--- TO DO ---
Everything in the listing below from the line containing "Given: Click the Designation label" through the line containing "This screenshot has width=569, height=479." must be repeated exactly; the remaining lines are not wanted.

--- DATA ---
>>>

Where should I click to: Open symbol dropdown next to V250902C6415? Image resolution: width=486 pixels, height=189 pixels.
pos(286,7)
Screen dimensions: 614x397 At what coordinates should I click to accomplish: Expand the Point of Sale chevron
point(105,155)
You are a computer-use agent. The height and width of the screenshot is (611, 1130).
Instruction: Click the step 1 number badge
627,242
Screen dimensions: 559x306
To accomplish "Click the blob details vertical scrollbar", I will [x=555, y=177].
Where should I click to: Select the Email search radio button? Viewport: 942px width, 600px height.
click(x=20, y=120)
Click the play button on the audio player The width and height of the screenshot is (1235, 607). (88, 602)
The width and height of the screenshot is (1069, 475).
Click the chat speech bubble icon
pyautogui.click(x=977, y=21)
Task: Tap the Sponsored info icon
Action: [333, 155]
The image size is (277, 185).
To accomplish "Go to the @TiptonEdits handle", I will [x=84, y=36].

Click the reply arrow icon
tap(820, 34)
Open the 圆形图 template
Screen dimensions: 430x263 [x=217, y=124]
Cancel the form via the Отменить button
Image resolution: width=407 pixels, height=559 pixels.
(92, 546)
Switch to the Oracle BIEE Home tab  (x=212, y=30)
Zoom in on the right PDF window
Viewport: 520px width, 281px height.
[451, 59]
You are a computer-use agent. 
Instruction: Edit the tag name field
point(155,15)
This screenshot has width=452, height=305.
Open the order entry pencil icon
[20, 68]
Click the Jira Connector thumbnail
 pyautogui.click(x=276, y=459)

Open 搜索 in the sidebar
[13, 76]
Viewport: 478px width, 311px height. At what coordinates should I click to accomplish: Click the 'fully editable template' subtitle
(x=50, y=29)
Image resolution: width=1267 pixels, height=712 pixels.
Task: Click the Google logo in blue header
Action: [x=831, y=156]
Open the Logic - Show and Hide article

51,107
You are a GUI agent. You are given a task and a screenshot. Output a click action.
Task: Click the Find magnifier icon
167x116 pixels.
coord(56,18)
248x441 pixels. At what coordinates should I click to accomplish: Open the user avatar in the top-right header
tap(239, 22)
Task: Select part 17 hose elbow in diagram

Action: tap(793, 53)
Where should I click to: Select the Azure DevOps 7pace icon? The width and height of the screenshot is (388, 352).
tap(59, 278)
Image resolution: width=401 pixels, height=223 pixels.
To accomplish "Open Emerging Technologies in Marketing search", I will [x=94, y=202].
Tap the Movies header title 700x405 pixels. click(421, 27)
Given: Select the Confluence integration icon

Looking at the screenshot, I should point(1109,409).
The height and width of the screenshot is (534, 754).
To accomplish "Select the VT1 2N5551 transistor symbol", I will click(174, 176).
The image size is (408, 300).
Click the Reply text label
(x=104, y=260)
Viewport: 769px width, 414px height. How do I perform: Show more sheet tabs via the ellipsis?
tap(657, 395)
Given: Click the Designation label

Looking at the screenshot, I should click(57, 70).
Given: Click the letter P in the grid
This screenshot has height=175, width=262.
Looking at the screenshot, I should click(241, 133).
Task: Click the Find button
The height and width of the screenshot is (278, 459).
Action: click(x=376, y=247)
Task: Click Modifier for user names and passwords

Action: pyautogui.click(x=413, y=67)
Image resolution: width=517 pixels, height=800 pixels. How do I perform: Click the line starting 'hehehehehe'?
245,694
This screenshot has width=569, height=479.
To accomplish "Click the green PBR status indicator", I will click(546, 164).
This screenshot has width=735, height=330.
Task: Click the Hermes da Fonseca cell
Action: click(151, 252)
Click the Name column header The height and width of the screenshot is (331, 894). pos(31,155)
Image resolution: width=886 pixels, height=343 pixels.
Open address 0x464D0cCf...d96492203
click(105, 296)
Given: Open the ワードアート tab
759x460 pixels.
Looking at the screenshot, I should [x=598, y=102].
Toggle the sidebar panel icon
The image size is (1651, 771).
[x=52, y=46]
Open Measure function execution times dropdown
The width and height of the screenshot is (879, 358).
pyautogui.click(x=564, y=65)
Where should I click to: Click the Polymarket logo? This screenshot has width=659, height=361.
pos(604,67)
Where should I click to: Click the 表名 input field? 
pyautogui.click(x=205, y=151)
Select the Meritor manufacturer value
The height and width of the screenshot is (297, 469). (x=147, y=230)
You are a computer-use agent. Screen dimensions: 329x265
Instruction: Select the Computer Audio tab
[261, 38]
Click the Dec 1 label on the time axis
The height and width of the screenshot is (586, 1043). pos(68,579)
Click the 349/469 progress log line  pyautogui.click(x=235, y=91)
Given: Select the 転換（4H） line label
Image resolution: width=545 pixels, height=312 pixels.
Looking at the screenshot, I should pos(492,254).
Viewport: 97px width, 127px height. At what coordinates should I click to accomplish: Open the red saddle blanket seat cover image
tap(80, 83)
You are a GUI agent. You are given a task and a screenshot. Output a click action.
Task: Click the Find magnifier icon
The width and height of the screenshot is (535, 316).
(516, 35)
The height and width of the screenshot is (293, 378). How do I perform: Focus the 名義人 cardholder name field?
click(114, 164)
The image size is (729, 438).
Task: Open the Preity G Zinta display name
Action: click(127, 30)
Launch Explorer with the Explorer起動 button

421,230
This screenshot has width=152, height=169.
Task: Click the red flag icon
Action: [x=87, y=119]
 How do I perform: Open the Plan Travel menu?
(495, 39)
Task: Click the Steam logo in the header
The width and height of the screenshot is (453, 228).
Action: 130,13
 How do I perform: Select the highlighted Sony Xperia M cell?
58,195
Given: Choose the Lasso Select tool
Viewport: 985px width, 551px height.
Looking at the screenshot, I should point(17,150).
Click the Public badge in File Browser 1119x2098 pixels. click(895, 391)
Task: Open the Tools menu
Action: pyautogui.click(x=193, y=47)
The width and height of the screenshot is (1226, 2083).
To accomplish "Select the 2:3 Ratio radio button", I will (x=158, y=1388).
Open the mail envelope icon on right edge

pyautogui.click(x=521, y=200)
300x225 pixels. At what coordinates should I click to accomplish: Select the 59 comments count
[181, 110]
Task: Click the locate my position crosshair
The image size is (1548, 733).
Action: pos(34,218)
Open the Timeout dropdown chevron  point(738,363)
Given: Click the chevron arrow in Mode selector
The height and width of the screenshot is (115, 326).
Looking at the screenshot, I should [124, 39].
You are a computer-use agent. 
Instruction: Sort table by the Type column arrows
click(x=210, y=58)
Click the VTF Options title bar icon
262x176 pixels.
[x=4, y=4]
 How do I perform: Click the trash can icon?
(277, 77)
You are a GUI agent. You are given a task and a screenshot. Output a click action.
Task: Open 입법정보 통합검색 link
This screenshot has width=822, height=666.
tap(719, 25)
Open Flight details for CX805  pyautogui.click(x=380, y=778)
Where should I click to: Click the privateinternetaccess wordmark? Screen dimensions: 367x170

<<<

--- TASK RESULT ---
Given: Click the Designation label

Looking at the screenshot, I should click(57, 70).
Given: Click the letter P in the grid
This screenshot has height=175, width=262.
Looking at the screenshot, I should click(241, 133).
Task: Click the Find button
The height and width of the screenshot is (278, 459).
Action: click(x=376, y=247)
Task: Click Modifier for user names and passwords

Action: pyautogui.click(x=413, y=67)
Image resolution: width=517 pixels, height=800 pixels. How do I perform: Click the line starting 'hehehehehe'?
245,694
This screenshot has width=569, height=479.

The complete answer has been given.